Your goal:
Check each line of the entries for "computer" and report the ones that have it.

===== The input =====

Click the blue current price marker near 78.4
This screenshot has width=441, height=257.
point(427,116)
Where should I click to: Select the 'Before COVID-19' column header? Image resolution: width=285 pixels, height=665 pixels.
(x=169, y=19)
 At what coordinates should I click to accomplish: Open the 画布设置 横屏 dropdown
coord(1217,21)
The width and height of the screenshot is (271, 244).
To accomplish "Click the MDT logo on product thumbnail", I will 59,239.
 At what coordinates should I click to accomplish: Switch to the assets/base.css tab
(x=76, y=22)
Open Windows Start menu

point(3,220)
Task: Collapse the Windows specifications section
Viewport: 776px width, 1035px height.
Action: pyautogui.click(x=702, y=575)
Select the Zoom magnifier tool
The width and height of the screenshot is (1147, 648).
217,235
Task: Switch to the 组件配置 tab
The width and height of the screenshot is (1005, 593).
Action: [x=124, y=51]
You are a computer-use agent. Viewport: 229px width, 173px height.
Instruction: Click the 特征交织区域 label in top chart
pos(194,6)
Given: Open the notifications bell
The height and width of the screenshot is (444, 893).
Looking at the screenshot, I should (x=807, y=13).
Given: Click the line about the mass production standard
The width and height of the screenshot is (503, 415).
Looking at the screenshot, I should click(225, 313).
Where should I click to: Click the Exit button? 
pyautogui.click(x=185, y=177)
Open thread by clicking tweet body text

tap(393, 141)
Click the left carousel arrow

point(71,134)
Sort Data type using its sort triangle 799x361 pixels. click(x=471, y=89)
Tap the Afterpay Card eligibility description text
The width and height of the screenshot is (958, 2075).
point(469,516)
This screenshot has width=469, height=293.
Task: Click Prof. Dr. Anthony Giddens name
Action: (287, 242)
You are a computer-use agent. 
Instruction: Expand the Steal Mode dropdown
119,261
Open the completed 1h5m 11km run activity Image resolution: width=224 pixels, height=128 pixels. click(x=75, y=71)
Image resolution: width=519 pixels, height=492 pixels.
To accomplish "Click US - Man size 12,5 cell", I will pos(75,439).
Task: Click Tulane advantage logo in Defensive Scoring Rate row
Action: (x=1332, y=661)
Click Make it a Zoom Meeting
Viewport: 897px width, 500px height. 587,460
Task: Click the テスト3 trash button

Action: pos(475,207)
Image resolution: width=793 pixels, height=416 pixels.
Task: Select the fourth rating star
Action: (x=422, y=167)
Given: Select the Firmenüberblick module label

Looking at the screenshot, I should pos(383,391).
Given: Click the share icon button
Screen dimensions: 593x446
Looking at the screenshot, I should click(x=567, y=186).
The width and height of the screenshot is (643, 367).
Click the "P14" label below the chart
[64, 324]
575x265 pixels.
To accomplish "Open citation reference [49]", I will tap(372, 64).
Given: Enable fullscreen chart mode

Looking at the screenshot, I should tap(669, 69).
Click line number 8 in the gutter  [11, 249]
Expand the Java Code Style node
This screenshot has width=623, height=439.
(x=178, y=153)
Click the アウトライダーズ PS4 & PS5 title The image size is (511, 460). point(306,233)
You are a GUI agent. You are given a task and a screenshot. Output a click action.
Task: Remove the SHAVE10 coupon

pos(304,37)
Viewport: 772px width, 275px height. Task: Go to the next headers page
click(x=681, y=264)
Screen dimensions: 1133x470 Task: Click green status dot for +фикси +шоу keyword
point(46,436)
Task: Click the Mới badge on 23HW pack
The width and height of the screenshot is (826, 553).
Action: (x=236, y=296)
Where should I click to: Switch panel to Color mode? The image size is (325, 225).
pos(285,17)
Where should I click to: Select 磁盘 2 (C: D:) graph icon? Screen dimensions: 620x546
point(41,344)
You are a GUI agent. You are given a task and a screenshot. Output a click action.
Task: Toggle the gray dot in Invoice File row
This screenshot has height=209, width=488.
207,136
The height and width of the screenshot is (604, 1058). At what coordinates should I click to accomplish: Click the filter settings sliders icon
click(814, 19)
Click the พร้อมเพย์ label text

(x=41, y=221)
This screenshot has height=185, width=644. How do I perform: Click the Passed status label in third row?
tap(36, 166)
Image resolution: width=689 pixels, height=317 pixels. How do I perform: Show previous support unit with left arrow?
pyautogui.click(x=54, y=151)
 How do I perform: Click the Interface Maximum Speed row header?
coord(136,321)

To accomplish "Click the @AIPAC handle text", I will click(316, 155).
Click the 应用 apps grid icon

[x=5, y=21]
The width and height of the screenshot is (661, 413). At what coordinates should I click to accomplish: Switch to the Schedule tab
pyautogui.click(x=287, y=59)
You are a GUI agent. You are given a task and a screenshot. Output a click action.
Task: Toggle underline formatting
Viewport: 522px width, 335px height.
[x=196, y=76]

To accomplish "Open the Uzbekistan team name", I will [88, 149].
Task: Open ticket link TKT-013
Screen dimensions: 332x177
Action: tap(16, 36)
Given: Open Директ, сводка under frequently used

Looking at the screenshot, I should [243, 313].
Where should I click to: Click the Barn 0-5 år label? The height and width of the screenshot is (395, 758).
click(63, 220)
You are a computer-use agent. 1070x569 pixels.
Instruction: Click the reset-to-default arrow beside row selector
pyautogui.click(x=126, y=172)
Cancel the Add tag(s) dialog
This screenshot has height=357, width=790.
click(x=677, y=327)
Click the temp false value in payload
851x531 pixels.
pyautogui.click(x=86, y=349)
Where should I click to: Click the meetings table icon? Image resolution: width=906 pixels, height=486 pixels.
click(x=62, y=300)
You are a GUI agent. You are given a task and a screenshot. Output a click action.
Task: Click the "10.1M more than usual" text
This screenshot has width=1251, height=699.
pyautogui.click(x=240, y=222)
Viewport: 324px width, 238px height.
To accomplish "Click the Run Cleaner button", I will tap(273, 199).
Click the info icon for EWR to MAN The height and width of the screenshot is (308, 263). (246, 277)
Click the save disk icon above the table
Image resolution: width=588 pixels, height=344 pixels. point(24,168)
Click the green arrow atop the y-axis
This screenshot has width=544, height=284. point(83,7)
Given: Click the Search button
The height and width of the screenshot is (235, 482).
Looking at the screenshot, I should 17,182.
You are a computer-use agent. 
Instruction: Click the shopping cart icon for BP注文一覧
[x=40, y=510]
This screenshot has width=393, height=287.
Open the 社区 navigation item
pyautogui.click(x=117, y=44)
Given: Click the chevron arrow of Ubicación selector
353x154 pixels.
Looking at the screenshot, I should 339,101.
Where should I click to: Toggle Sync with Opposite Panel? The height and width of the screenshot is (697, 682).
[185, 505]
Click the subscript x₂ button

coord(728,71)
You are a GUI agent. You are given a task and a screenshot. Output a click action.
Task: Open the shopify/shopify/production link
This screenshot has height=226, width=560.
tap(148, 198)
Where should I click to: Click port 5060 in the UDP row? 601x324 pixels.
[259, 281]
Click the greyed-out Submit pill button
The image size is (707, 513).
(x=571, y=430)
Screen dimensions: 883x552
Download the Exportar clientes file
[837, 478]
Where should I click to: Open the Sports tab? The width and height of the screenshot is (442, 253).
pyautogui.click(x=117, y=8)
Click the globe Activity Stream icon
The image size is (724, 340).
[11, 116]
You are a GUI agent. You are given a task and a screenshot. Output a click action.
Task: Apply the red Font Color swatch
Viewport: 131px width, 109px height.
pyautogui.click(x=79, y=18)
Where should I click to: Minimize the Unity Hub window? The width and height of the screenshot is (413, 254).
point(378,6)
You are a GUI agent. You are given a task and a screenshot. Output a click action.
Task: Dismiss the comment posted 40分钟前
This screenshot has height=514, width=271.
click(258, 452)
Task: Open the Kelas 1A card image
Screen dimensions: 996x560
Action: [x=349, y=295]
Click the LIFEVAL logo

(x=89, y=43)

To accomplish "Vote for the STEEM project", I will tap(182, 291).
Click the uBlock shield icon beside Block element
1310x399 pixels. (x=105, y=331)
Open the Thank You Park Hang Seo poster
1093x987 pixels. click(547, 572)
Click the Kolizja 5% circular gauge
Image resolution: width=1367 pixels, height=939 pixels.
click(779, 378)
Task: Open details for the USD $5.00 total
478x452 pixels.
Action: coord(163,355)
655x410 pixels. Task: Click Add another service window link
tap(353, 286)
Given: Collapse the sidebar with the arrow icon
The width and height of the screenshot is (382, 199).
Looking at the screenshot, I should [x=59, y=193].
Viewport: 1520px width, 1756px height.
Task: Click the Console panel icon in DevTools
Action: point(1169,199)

=====

Result:
You are a computer-use agent. Viewport: 229px width, 173px height.
You are a computer-use agent. 
You are a computer-use agent. 1070x569 pixels.
You are a computer-use agent. 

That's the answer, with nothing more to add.